What you are asked to do: Please copy out the entries below exactly, beginning with the line that contains "Pièces d'Or (731, 1944)" and ending with the line that contains "Mois (221, 547)", and include nothing outside that span.

Data to use:
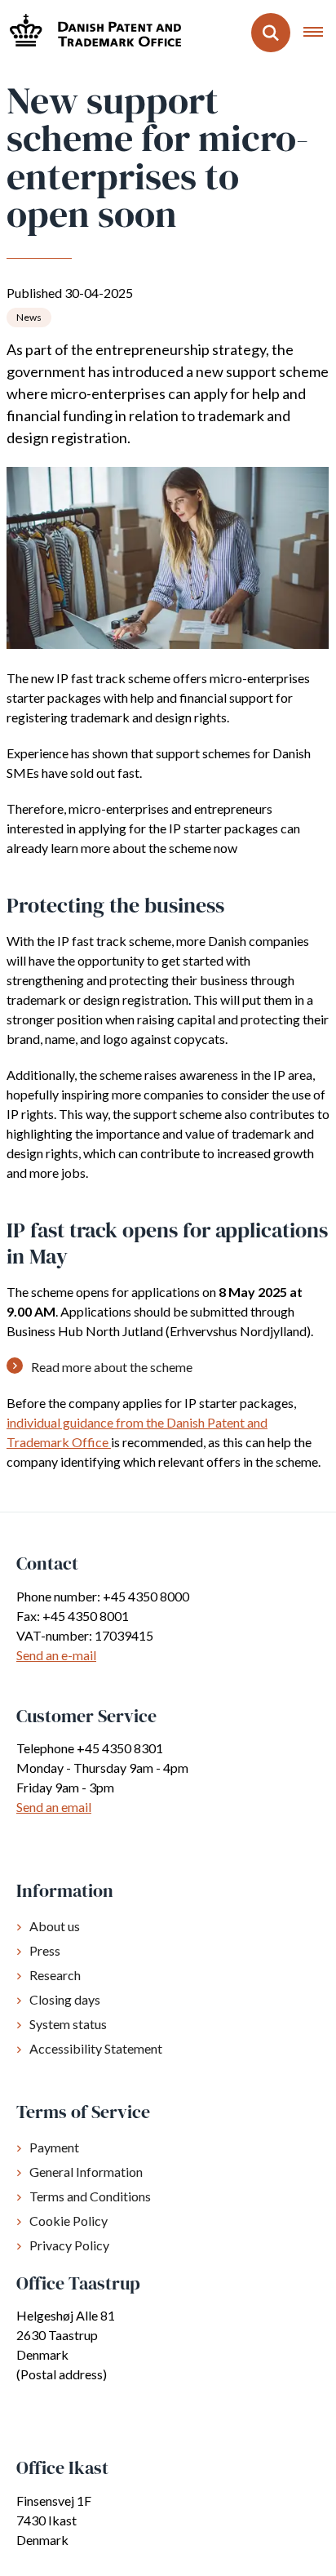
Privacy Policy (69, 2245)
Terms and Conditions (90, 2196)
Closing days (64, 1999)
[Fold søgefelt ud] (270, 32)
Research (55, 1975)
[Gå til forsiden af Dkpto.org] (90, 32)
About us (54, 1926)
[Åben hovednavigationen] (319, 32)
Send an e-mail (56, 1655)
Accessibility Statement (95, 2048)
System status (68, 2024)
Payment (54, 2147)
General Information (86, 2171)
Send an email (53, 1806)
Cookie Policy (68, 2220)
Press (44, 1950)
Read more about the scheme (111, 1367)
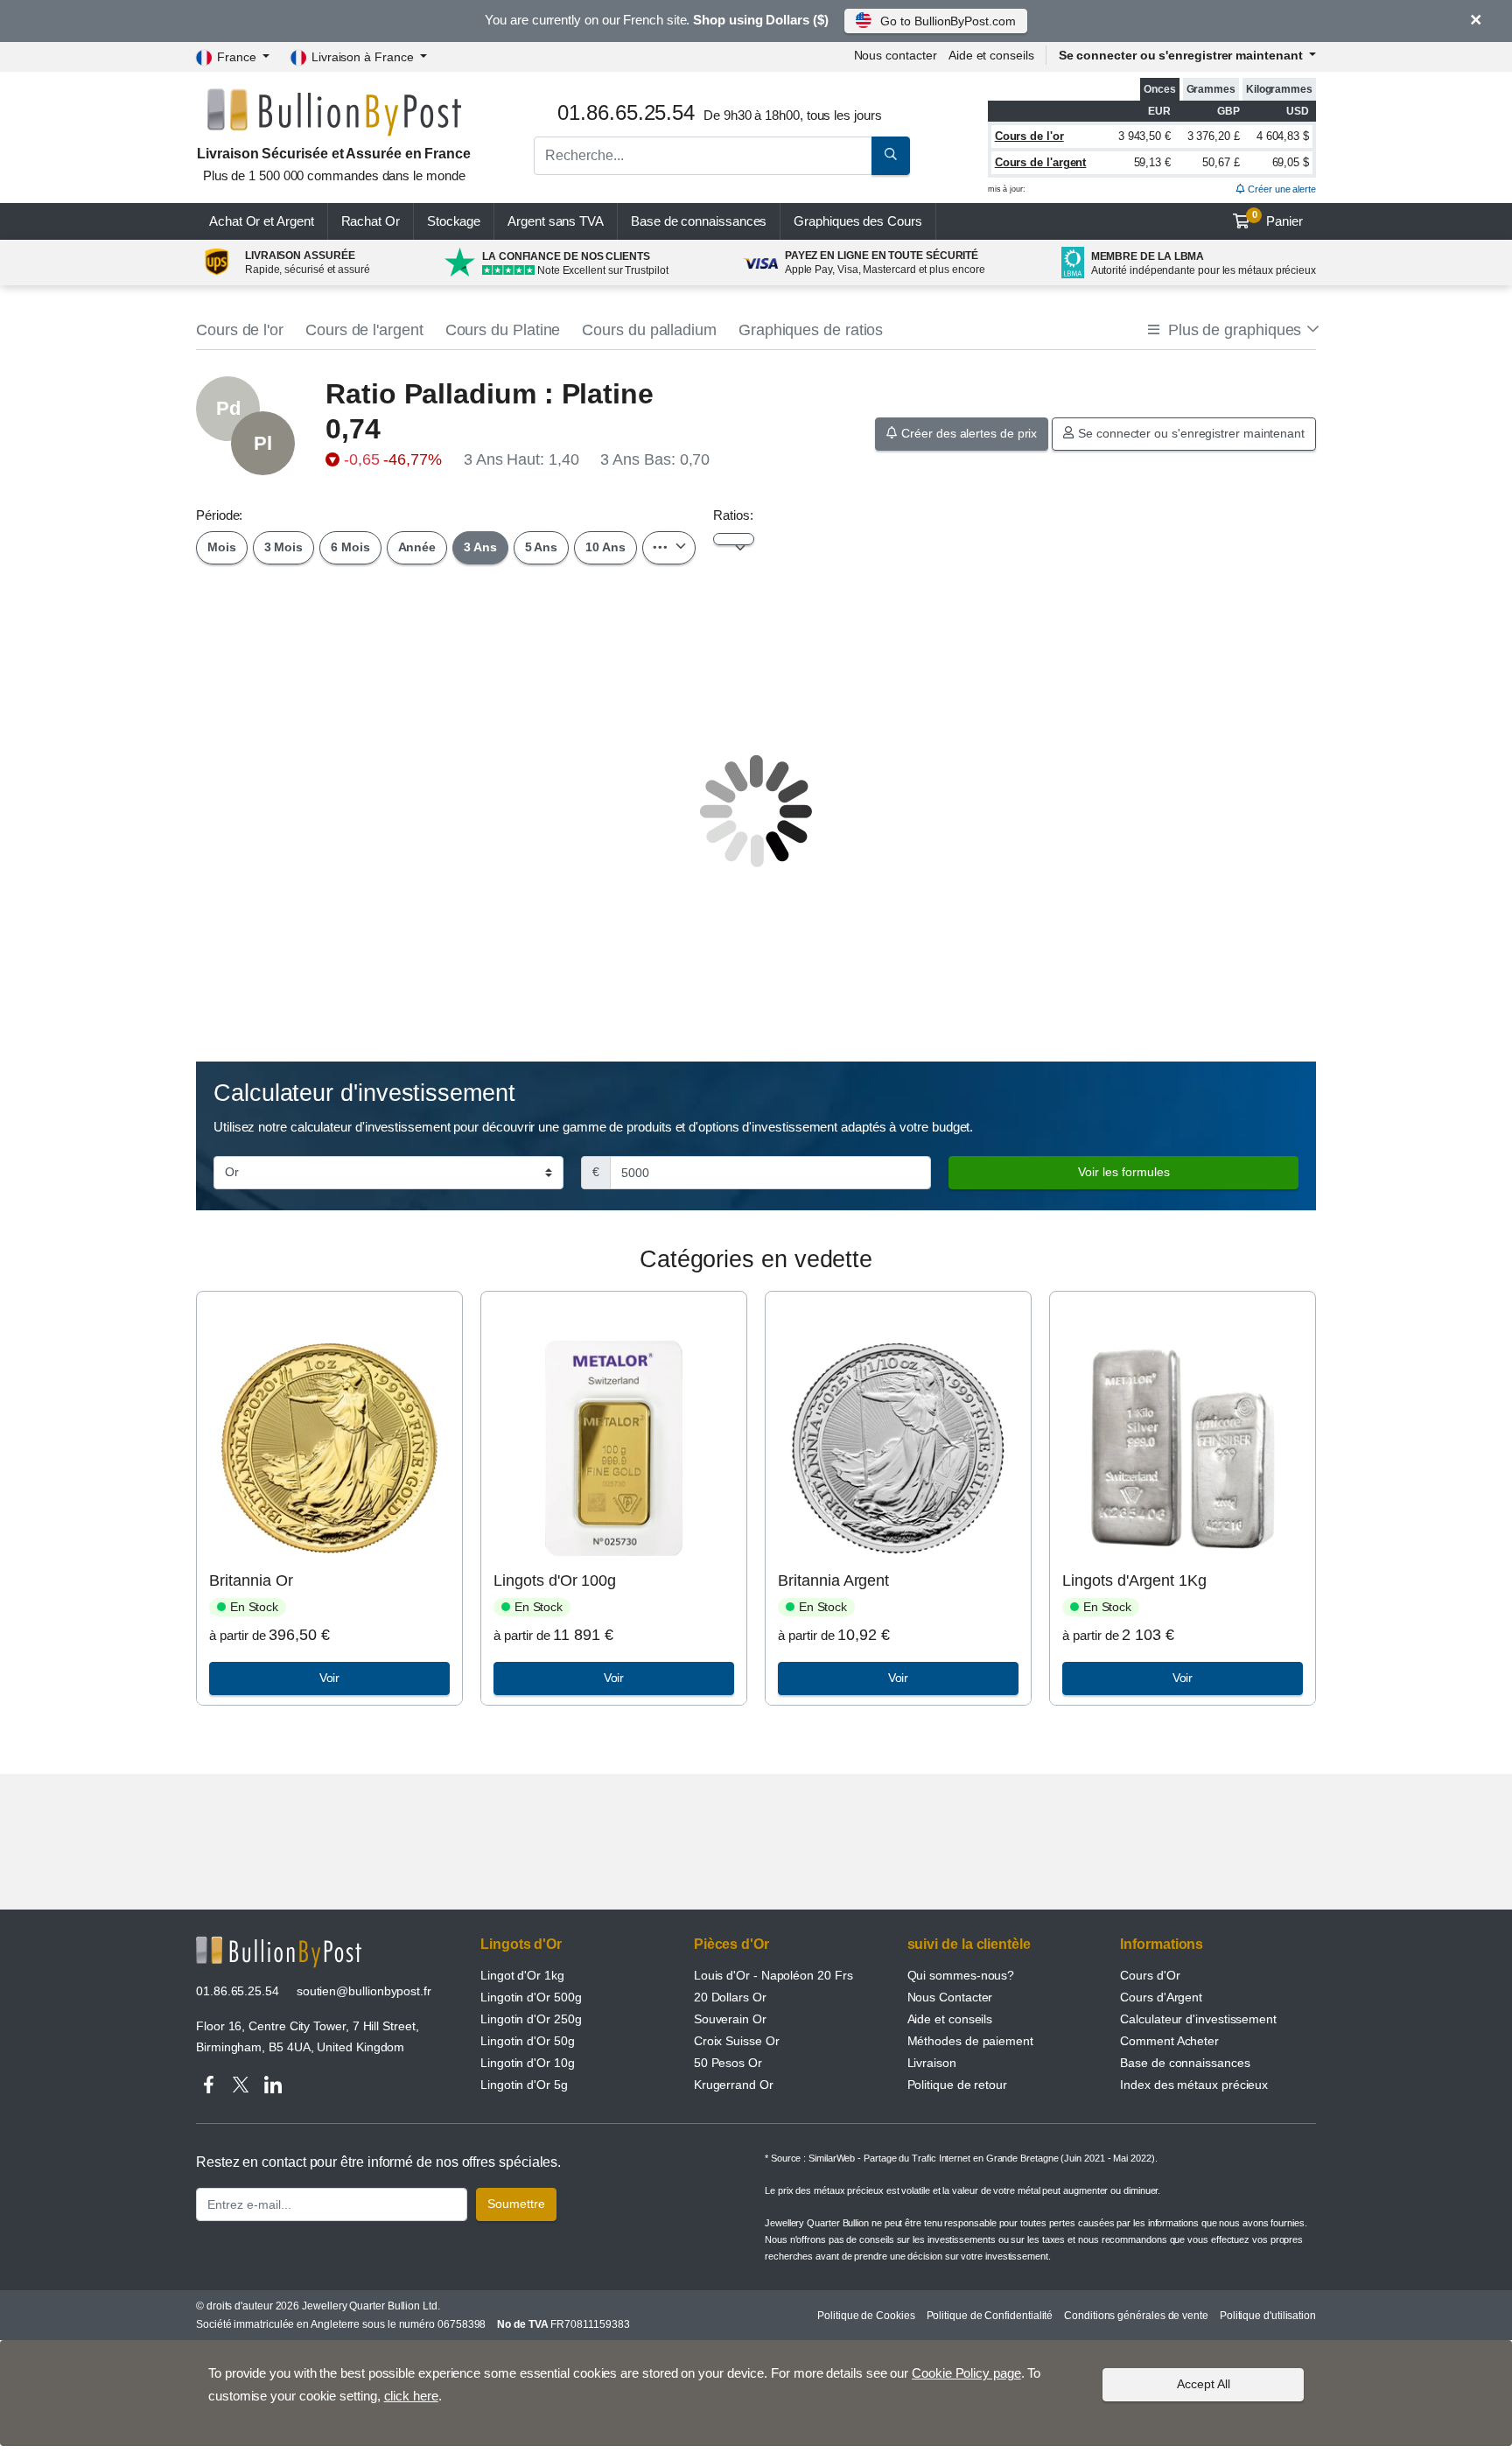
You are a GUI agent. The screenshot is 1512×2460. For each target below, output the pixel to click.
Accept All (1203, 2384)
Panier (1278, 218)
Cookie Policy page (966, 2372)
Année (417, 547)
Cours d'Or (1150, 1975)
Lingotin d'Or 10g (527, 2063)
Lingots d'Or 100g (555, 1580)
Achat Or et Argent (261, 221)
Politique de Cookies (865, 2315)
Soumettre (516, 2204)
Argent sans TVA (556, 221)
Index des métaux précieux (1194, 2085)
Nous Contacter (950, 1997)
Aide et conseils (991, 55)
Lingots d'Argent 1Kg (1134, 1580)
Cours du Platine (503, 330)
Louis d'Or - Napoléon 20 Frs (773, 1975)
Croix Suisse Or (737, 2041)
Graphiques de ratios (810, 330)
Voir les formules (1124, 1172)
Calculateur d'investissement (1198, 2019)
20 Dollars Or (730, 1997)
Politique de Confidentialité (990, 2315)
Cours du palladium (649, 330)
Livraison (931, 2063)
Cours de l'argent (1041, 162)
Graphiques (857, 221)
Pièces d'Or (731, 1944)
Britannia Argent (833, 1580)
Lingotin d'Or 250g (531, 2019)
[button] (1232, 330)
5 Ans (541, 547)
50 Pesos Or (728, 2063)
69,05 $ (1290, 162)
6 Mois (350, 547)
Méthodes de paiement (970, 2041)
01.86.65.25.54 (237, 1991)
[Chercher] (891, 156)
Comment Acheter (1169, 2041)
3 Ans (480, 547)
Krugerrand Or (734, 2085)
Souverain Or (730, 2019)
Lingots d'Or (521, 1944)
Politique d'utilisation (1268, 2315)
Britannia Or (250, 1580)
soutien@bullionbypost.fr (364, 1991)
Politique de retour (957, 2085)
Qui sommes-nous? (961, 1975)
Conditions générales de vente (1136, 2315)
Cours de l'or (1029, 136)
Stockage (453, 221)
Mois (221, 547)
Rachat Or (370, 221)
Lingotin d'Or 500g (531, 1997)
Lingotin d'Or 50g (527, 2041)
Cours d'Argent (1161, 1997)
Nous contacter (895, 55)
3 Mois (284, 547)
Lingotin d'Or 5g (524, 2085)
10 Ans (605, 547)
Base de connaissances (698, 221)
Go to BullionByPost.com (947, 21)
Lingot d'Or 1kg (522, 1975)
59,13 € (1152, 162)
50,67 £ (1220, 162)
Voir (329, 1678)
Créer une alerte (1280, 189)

Exercise solution:
Pièces d'Or (731, 1944)
Britannia Argent (833, 1580)
Lingotin d'Or 250g (531, 2019)
[button] (1232, 330)
5 Ans (541, 547)
50 Pesos Or (728, 2063)
69,05 $ (1290, 162)
6 Mois (350, 547)
Méthodes de paiement (970, 2041)
01.86.65.25.54 (237, 1991)
[Chercher] (891, 156)
Comment Acheter (1169, 2041)
3 Ans (480, 547)
Krugerrand Or (734, 2085)
Souverain Or (730, 2019)
Lingots d'Or (521, 1944)
Politique d'utilisation (1268, 2315)
Britannia Or (250, 1580)
soutien@bullionbypost.fr (364, 1991)
Politique de retour (957, 2085)
Qui sommes-nous? (961, 1975)
Conditions générales de vente (1136, 2315)
Cours de l'or (1029, 136)
Stockage (453, 221)
Mois (221, 547)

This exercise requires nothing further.